Only two years earlier, in 2018, Gartner first declared knowledge graphs to be an emerging technology, It took 26 years since 1996’s Resource Description Framework (a graph data model that cleared the way for standard subject-verb-object semantics) was introduced for the hype around semantic integration in the form of knowledge graphs to peak.
It’s worth noting, of course, that the theory behind neural networks goes back to 1873, and a specific focus of research on neural nets in AI began in 1943. But it took until the 1990s for compute, networking and storage to progress sufficiently for neural nets to gain a foothold. A number of AI pundits have observed that the neural net algorithms today bear more than a passing resemblance to the algorithms developed when “AI” was just getting started.

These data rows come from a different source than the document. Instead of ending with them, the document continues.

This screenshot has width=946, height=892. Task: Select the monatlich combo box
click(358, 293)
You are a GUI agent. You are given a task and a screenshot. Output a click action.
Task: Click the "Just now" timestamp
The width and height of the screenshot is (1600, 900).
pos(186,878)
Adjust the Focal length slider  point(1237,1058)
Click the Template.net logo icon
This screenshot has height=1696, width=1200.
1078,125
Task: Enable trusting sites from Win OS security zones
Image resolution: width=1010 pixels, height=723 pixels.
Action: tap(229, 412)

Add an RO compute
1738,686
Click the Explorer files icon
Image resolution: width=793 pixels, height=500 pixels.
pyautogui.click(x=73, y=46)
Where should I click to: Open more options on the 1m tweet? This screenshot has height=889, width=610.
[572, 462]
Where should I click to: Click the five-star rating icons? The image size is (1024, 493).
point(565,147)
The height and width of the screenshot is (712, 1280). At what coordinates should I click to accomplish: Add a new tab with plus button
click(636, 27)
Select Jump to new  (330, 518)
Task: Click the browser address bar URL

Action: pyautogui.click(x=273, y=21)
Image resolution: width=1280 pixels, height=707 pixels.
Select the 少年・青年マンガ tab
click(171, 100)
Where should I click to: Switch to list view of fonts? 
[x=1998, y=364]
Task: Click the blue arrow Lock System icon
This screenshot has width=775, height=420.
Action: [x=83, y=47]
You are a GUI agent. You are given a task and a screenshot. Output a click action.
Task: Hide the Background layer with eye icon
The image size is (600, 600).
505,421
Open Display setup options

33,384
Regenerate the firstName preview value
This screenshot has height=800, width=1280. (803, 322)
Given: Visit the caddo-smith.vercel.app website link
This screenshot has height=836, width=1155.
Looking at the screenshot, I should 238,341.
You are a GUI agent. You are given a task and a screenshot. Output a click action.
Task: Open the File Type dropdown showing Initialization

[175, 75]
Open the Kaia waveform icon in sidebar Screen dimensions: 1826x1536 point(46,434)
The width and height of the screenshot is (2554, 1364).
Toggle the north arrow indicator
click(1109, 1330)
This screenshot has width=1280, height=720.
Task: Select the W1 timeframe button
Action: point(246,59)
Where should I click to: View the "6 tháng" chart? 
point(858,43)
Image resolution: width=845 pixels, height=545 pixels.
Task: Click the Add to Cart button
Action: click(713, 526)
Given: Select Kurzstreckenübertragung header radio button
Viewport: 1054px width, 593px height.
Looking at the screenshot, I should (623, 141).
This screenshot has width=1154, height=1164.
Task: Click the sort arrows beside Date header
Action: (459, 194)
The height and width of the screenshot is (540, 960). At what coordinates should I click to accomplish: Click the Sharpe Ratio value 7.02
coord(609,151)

Slowly evolving technologies can be the most impactful
A number of other enterprises have made significant strides with their knowledge graph implementations. Between February 28th and March 1st, Semantic Arts hosted its first Enterprise Data Transformation & Knowledge Graph Adoption virtual event. Some of the speakers featured included these:
- Parsa Mirhaji, Montefiore Hospitals
- Thomas Hubauer, Siemens
- Ben Gardner and Colin Wood, AstraZeneca
- Katarinna Kari, IKEA
- Peter Hutzli, The Swatch Group
It’s too early to say that knowledge graphs have gone mainstream, but it’s clear that more and more of the Fortune Global 1000 companies are adopting the technology, for many different use cases.